### [Required action]
Copy out the records below exactly as they appear.

### [Information given]
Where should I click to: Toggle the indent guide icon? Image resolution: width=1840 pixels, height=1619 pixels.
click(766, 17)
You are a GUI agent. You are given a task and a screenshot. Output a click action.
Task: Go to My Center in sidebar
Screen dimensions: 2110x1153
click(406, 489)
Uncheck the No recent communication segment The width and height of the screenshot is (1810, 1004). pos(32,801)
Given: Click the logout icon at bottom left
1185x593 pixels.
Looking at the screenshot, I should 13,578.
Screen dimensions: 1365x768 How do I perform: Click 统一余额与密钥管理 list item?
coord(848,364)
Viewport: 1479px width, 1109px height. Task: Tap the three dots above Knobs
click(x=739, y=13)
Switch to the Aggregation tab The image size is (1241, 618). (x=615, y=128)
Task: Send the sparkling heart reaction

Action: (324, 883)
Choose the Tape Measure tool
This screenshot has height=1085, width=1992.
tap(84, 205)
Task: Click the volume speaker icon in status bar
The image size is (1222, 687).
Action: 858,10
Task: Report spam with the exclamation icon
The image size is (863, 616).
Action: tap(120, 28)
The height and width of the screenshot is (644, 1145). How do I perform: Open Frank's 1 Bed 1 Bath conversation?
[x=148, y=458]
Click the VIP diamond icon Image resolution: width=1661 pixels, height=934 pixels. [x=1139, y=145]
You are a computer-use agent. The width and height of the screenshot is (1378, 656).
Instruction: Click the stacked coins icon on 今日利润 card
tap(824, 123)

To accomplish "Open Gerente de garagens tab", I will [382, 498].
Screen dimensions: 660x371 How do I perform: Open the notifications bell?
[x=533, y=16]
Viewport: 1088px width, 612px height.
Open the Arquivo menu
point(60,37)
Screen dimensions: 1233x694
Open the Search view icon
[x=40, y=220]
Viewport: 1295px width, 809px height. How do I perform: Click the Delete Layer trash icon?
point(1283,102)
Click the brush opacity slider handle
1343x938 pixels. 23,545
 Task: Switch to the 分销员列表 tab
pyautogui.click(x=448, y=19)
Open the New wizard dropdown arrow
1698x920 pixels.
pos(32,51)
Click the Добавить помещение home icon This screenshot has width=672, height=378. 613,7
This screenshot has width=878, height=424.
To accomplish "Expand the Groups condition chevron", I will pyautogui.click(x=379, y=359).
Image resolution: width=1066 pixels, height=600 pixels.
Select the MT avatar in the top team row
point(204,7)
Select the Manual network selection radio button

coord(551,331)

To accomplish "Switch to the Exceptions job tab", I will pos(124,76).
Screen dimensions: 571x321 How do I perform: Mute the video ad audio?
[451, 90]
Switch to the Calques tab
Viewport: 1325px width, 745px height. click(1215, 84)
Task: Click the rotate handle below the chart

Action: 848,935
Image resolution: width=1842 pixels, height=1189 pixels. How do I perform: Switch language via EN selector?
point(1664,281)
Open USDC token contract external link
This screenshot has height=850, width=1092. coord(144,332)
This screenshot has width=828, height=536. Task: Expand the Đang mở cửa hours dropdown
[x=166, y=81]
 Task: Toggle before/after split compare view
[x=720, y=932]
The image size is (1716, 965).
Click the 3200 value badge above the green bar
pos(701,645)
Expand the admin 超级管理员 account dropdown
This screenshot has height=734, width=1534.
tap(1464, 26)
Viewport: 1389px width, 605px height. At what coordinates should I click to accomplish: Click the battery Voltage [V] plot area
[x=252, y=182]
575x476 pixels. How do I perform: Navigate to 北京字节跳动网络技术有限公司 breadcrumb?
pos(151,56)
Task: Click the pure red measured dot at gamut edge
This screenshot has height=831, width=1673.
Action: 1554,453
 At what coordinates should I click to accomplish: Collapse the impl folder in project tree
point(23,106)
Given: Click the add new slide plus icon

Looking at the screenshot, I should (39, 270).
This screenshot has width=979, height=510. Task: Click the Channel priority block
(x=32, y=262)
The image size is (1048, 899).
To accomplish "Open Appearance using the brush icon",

### [Result of this task]
Where should I click to: Toggle the indent guide icon? Image resolution: width=1840 pixels, height=1619 pixels.
click(766, 17)
You are a GUI agent. You are given a task and a screenshot. Output a click action.
Task: Go to My Center in sidebar
Screen dimensions: 2110x1153
click(406, 489)
Uncheck the No recent communication segment The width and height of the screenshot is (1810, 1004). pos(32,801)
Given: Click the logout icon at bottom left
1185x593 pixels.
Looking at the screenshot, I should 13,578.
Screen dimensions: 1365x768 How do I perform: Click 统一余额与密钥管理 list item?
coord(848,364)
Viewport: 1479px width, 1109px height. Task: Tap the three dots above Knobs
click(x=739, y=13)
Switch to the Aggregation tab The image size is (1241, 618). (x=615, y=128)
Task: Send the sparkling heart reaction

Action: (324, 883)
Choose the Tape Measure tool
This screenshot has height=1085, width=1992.
tap(84, 205)
Task: Click the volume speaker icon in status bar
The image size is (1222, 687).
Action: 858,10
Task: Report spam with the exclamation icon
The image size is (863, 616).
Action: tap(120, 28)
The height and width of the screenshot is (644, 1145). How do I perform: Open Frank's 1 Bed 1 Bath conversation?
[x=148, y=458]
Click the VIP diamond icon Image resolution: width=1661 pixels, height=934 pixels. [x=1139, y=145]
You are a computer-use agent. The width and height of the screenshot is (1378, 656).
Instruction: Click the stacked coins icon on 今日利润 card
tap(824, 123)

To accomplish "Open Gerente de garagens tab", I will [382, 498].
Screen dimensions: 660x371 How do I perform: Open the notifications bell?
[x=533, y=16]
Viewport: 1088px width, 612px height.
Open the Arquivo menu
point(60,37)
Screen dimensions: 1233x694
Open the Search view icon
[x=40, y=220]
Viewport: 1295px width, 809px height. How do I perform: Click the Delete Layer trash icon?
point(1283,102)
Click the brush opacity slider handle
1343x938 pixels. 23,545
 Task: Switch to the 分销员列表 tab
pyautogui.click(x=448, y=19)
Open the New wizard dropdown arrow
1698x920 pixels.
pos(32,51)
Click the Добавить помещение home icon This screenshot has width=672, height=378. 613,7
This screenshot has width=878, height=424.
To accomplish "Expand the Groups condition chevron", I will pyautogui.click(x=379, y=359).
Image resolution: width=1066 pixels, height=600 pixels.
Select the MT avatar in the top team row
point(204,7)
Select the Manual network selection radio button

coord(551,331)

To accomplish "Switch to the Exceptions job tab", I will pos(124,76).
Screen dimensions: 571x321 How do I perform: Mute the video ad audio?
[451, 90]
Switch to the Calques tab
Viewport: 1325px width, 745px height. click(1215, 84)
Task: Click the rotate handle below the chart

Action: 848,935
Image resolution: width=1842 pixels, height=1189 pixels. How do I perform: Switch language via EN selector?
point(1664,281)
Open USDC token contract external link
This screenshot has height=850, width=1092. coord(144,332)
This screenshot has width=828, height=536. Task: Expand the Đang mở cửa hours dropdown
[x=166, y=81]
 Task: Toggle before/after split compare view
[x=720, y=932]
The image size is (1716, 965).
Click the 3200 value badge above the green bar
pos(701,645)
Expand the admin 超级管理员 account dropdown
This screenshot has height=734, width=1534.
tap(1464, 26)
Viewport: 1389px width, 605px height. At what coordinates should I click to accomplish: Click the battery Voltage [V] plot area
[x=252, y=182]
575x476 pixels. How do I perform: Navigate to 北京字节跳动网络技术有限公司 breadcrumb?
pos(151,56)
Task: Click the pure red measured dot at gamut edge
This screenshot has height=831, width=1673.
Action: 1554,453
 At what coordinates should I click to accomplish: Collapse the impl folder in project tree
point(23,106)
Given: Click the add new slide plus icon

Looking at the screenshot, I should (39, 270).
This screenshot has width=979, height=510. Task: Click the Channel priority block
(x=32, y=262)
The image size is (1048, 899).
To accomplish "Open Appearance using the brush icon",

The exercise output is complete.